Okay, now with the right time object choice, we are able to save points in time via chrono::steady_clock::now(). The now function returns us a chrono::time_point<chrono::steady_clock> typed value. The difference between two such values (as in toc - tic) is a time span, or duration of type chrono::duration. As this is the central type of this section, this gets a little complicated now. Let's have a closer look at the template type interface of duration:
template<
class Rep,
class Period = std::ratio<1>
> class duration;
The parameters we can change are called Rep and Period. Rep is easy to explain: this is just the numeric variable type that is used to save the time value. For the existing STL time units, this is usually long long int. In this recipe, we chose double. Because of our choice, we can save time values in seconds by default and then convert them to milli- or microseconds. If we save the time duration of 1.2345 seconds in the chrono::seconds type, then it would be rounded to one full second.
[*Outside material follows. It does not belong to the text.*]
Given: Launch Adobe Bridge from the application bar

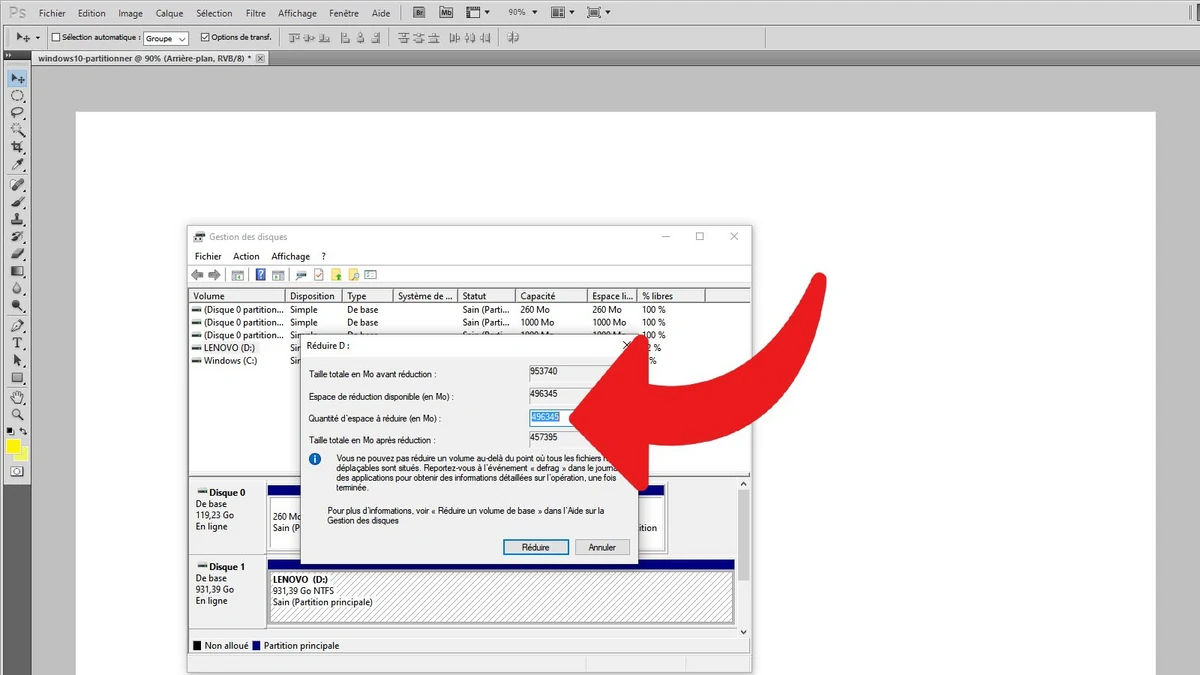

This way, we would have to save the time difference between tic and toc in chrono::microseconds and could then convert to less-fine-grained units. With our double choice for Rep, we can convert up and down and lose only a minimal amount of precision, which does not hurt in this example.
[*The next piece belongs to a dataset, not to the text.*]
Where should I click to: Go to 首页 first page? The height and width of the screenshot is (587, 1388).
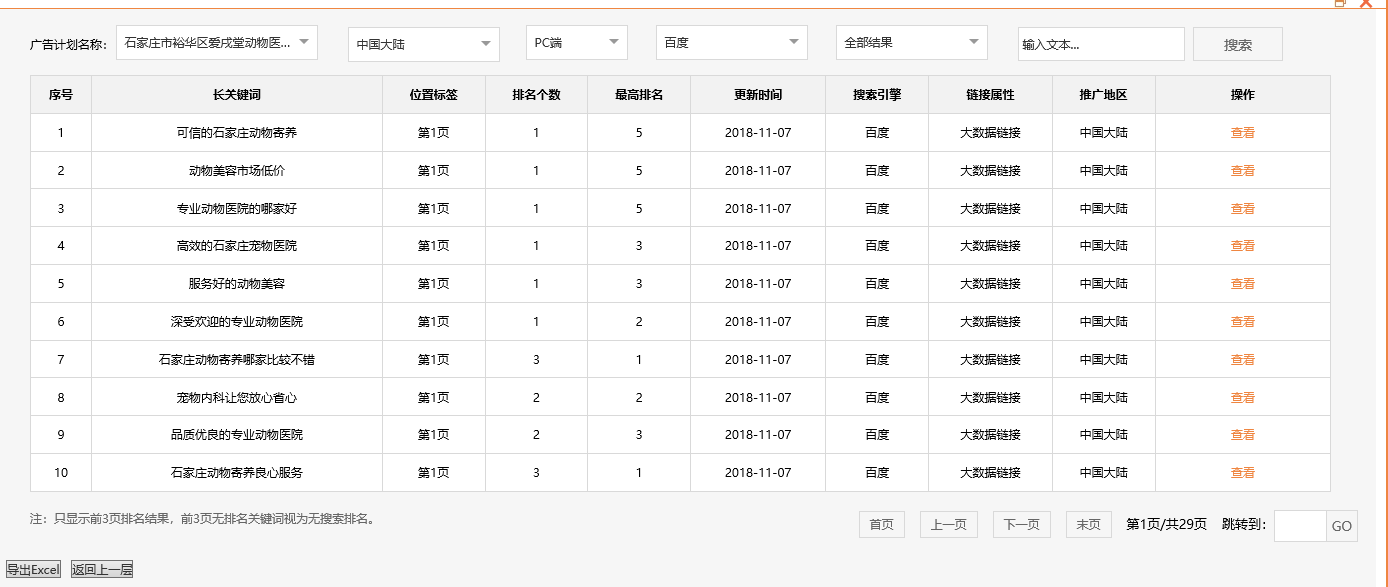tap(881, 525)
We used Rep = double for all our time units, so they differed only in our choice of the Period parameter:
using seconds = chrono::duration<double>;
using milliseconds = chrono::duration<double,
ratio_multiply<seconds::period, milli>>;
using microseconds = chrono::duration<double,
ratio_multiply<seconds::period, micro>>;
While seconds is the simplest unit to describe, as it works with Period = ratio<1>, the others have to be adjusted. As one millisecond is a thousandth of a second, we multiply the seconds::period (which is just a getter function to the Period parameter) with milli, which is a type alias for std::ratio<1, 1000> (std::ratio<a, b> represents the fractional value a/b). The ratio_multiply type is basically a compile time function, which represents the type that results from multiplying one ratio type with another.
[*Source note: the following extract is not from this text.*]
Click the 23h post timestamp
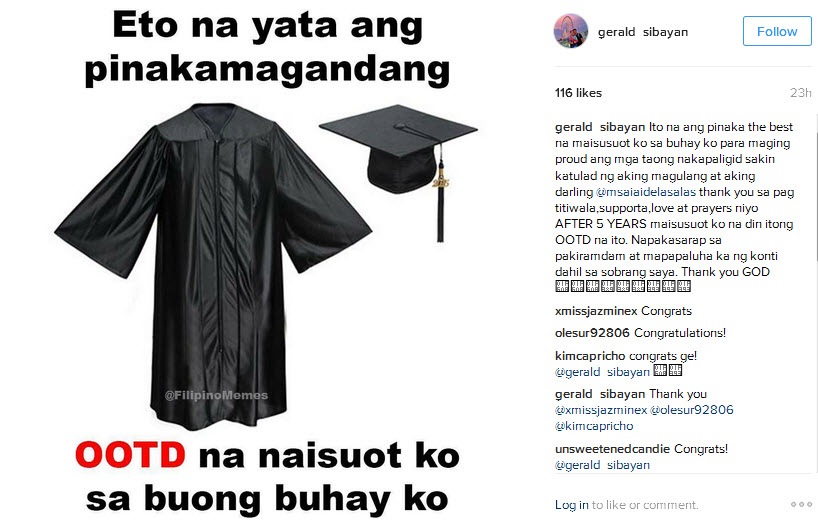 pos(800,93)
Maybe this sounds too complicated, so let's have a look at an example: ratio_multiply<ratio<2, 3>, ratio<4, 5>> results in ratio<8, 15> because (2/3) * (4/5) = 8/15.
Our resulting type definitions are equivalent to the following definitions:
using seconds = chrono::duration<double, ratio<1, 1>>;
using milliseconds = chrono::duration<double, ratio<1, 1000>>;
using microseconds = chrono::duration<double, ratio<1, 1000000>>;
Having these types lined up, it is easy to convert between them. If we have a time duration d of type seconds, we can transform it to milliseconds just by feeding it through the constructor of the other type, that is, milliseconds(d).